### TASK BRIEF
What is needed is an exact repeat of the lines from the one holding "Where should I click to: Click the 10:00" through the final line of the data, with no pictures.

Collected data:
================================
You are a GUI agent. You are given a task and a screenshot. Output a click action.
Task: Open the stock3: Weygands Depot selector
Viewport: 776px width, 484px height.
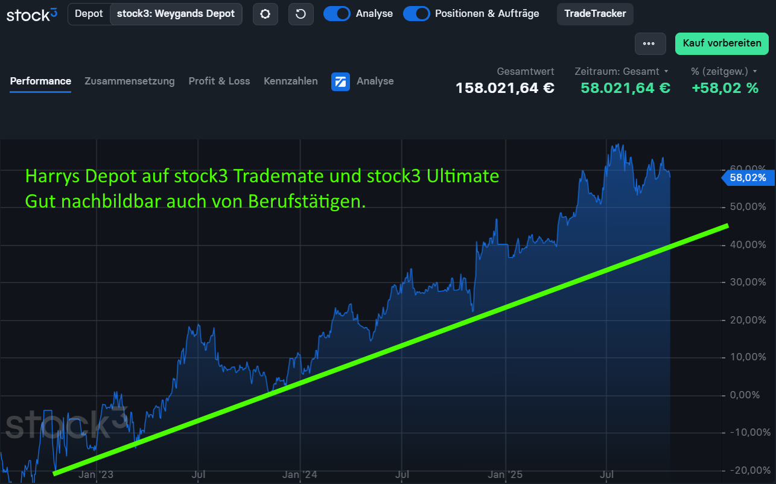pyautogui.click(x=176, y=13)
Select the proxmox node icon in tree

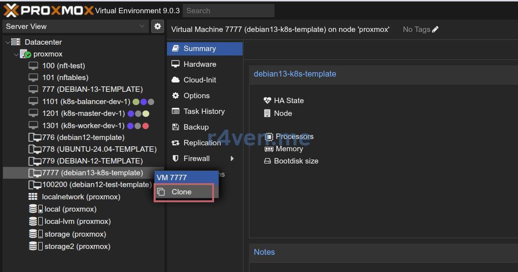pos(26,54)
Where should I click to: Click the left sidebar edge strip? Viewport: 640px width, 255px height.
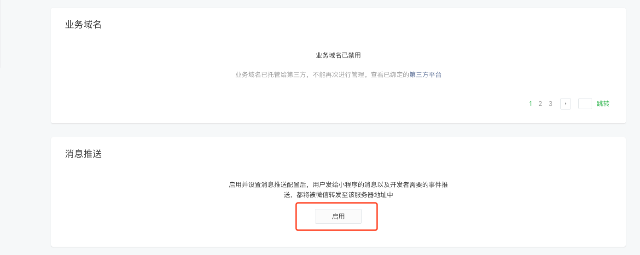(0, 34)
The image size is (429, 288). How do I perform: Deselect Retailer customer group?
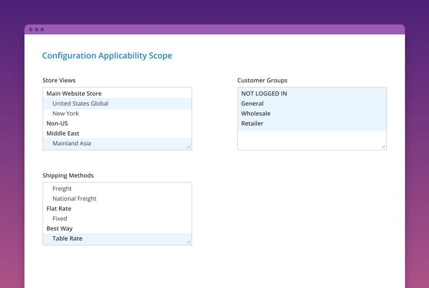coord(252,124)
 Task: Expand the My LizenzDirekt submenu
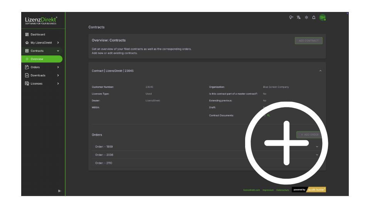coord(58,43)
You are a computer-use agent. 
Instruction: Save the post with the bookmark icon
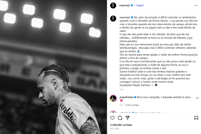pos(196,118)
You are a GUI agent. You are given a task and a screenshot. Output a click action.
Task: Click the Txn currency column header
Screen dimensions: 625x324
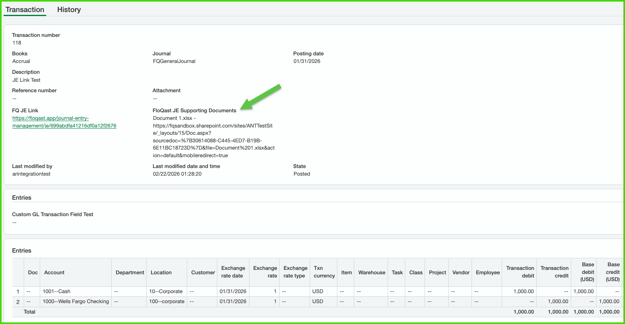[x=324, y=272]

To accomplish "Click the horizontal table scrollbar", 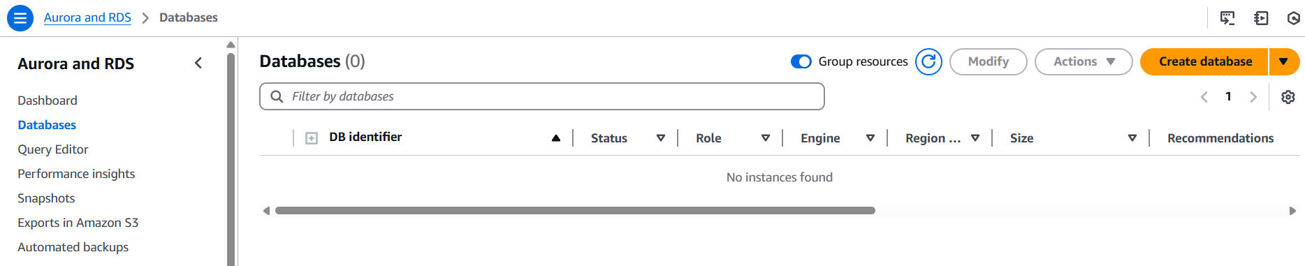I will pyautogui.click(x=575, y=210).
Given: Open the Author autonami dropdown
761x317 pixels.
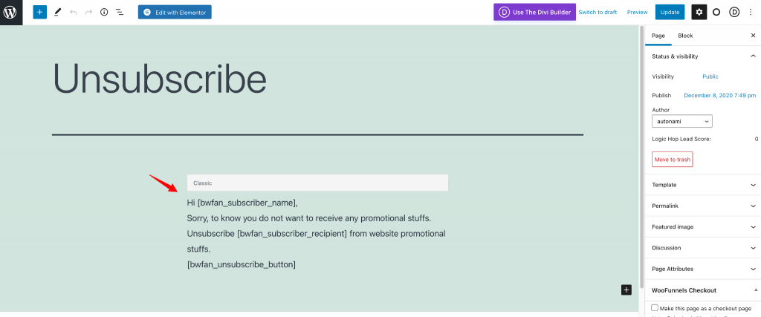Looking at the screenshot, I should click(682, 121).
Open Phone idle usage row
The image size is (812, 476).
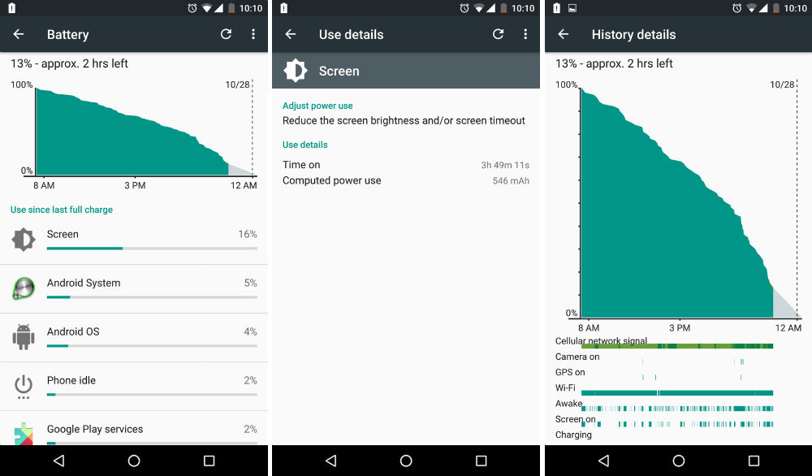coord(134,387)
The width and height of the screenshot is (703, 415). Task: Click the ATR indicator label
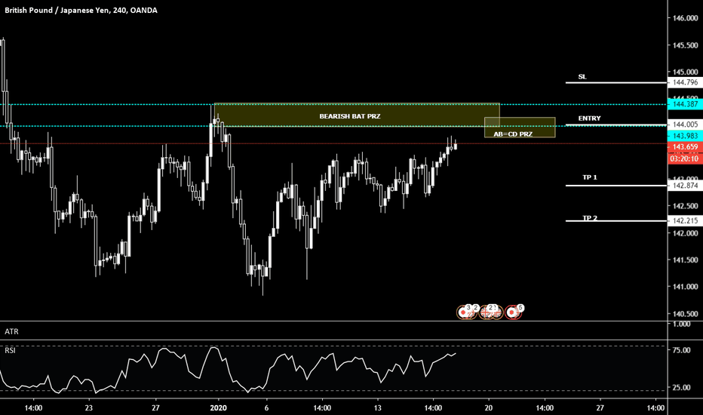pos(11,331)
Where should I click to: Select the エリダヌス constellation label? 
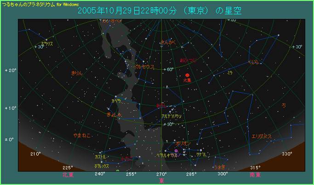click(x=261, y=136)
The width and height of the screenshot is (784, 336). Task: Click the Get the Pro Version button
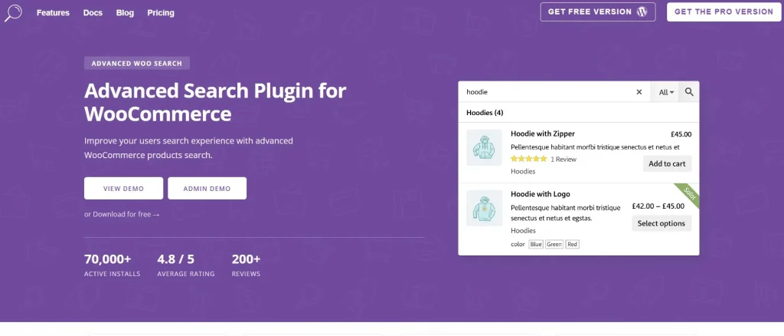pyautogui.click(x=724, y=12)
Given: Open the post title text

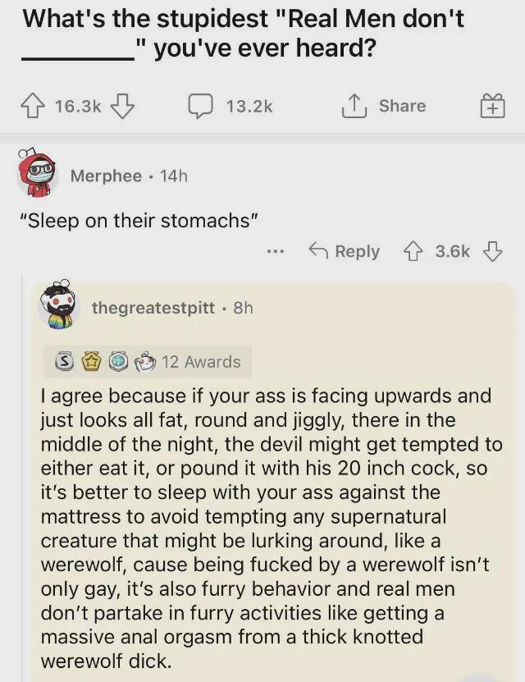Looking at the screenshot, I should pos(243,33).
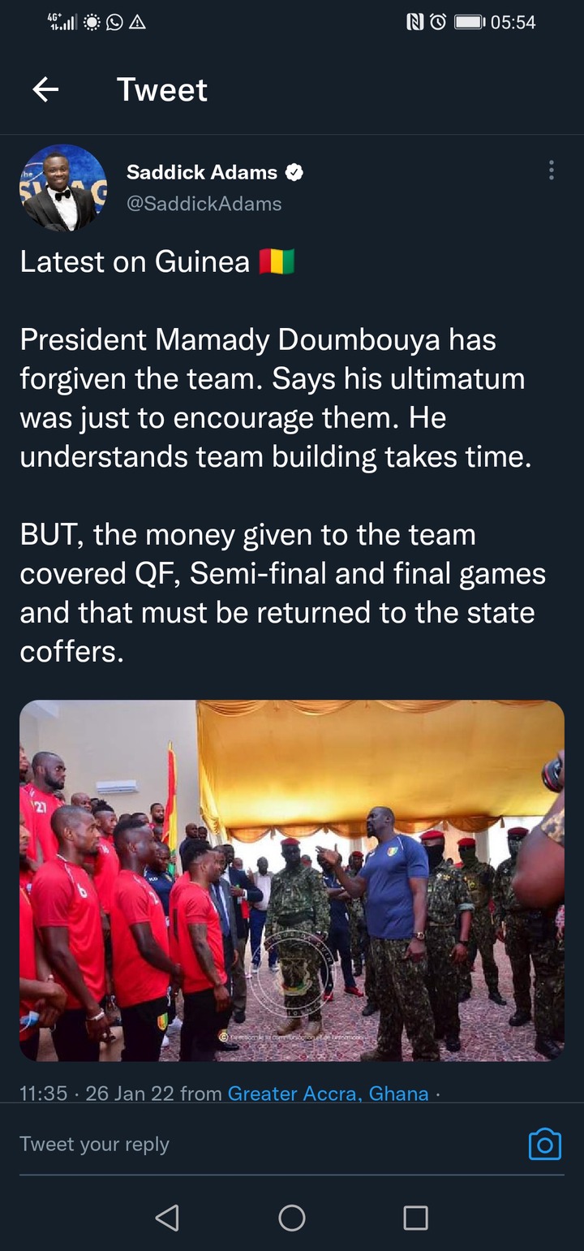Tap the Android back navigation triangle
Image resolution: width=584 pixels, height=1251 pixels.
tap(167, 1217)
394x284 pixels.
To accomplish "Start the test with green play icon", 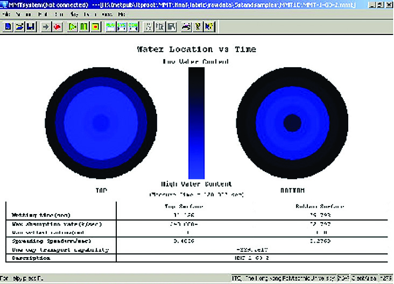I will (x=73, y=26).
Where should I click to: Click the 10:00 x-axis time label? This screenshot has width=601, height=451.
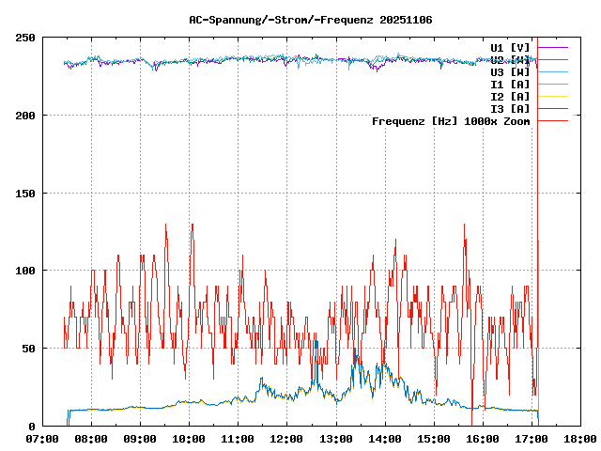(x=189, y=439)
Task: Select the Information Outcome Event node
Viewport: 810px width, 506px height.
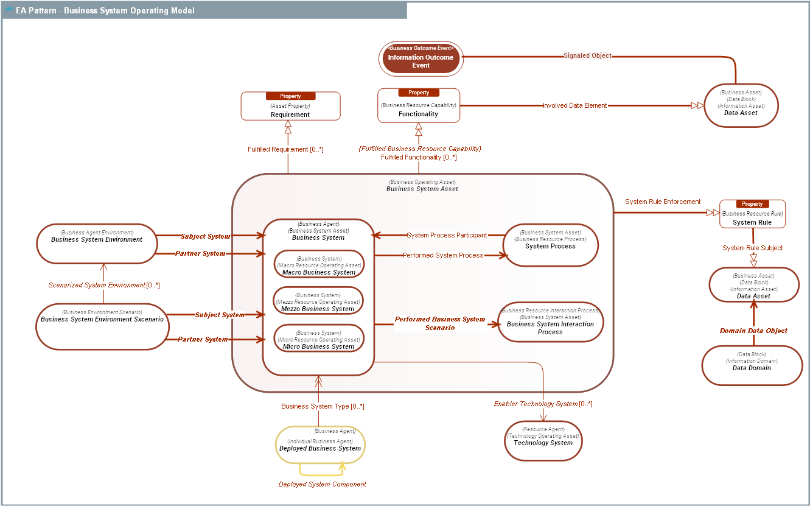Action: pyautogui.click(x=421, y=58)
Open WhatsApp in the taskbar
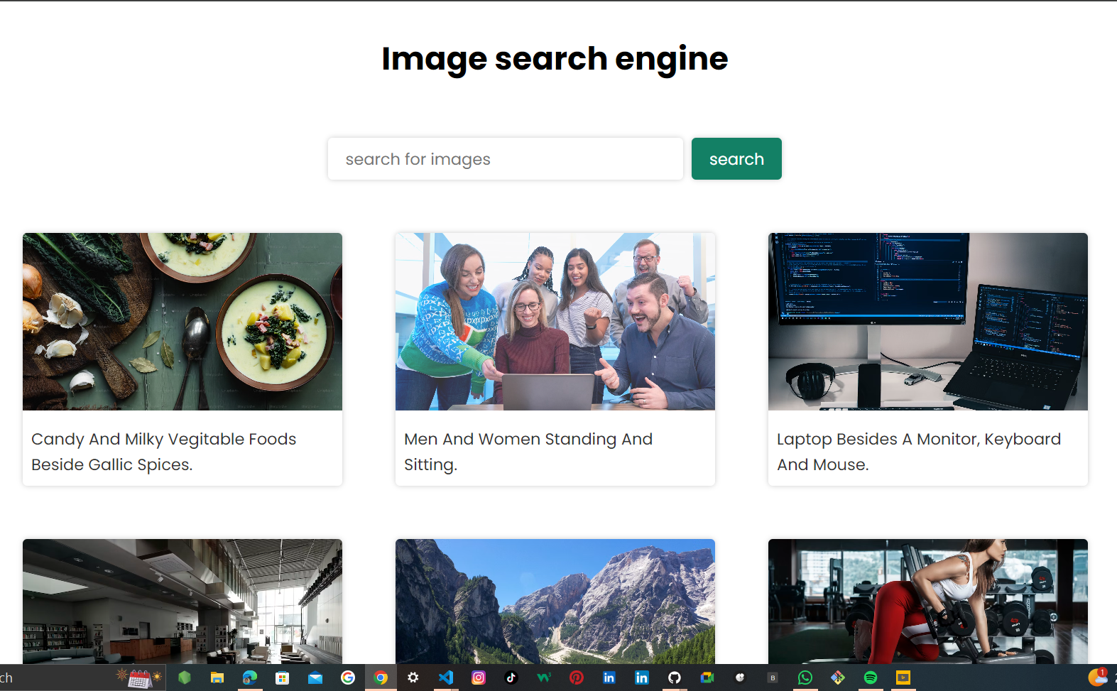The image size is (1117, 691). (805, 678)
================================
### WRITTEN ANSWER
Where should I click to: Click the 10:00 x-axis time label? This screenshot has width=601, height=451.
(x=189, y=439)
Task: Select the Information Outcome Event node
Viewport: 810px width, 506px height.
Action: pyautogui.click(x=421, y=58)
Open WhatsApp in the taskbar
The image size is (1117, 691). (805, 678)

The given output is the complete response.